Compactification of the Space of Branched Coverings of the Two-Dimensional Sphere

For a closed oriented surface $\Sigma $ we define its degenerations into singular surfaces that are locally homeomorphic to wedges of disks. Let $X_{\Sigma ,n}$ be the set of isomorphism classes of orientation-preserving $n$-fold branched coverings $\Sigma \to S^2$ of the two-dimensional sphere.

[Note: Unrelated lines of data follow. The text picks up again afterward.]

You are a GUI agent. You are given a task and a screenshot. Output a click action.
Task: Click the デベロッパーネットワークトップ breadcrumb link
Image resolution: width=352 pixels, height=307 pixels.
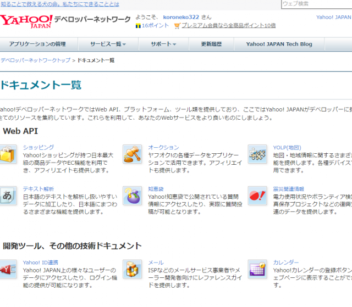[35, 60]
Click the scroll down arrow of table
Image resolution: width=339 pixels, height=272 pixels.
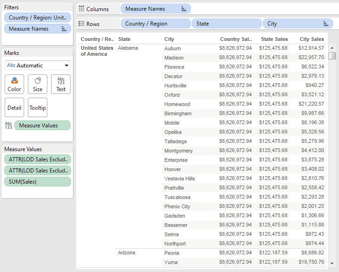point(332,263)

We complete $X_{\Sigma ,n}$ with the isomorphism classes of mappings that cover the sphere by the degenerations of $\Sigma $. In the case $\Sigma =S^2$, the topology that we define on the obtained completion $\overline {X}_{\!\Sigma ,n}$ coincides on $X_{S^2,n}$ with the topology induced by the space of coefficients of rational functions $P/Q$, where $P$ and $Q$ are homogeneous polynomials of degree $n$ on $\mathbb C\mathrm P^1\cong S^2$. We prove that $\overline {X}_{\!\Sigma ,n}$ coincides with the Diaz–Edidin–Natanzon–Turaev compactification of the Hurwitz space $H(\Sigma ,n)\subset X_{\Sigma ,n}$ consisting of isomorphism classes of branched coverings with all critical values being simple.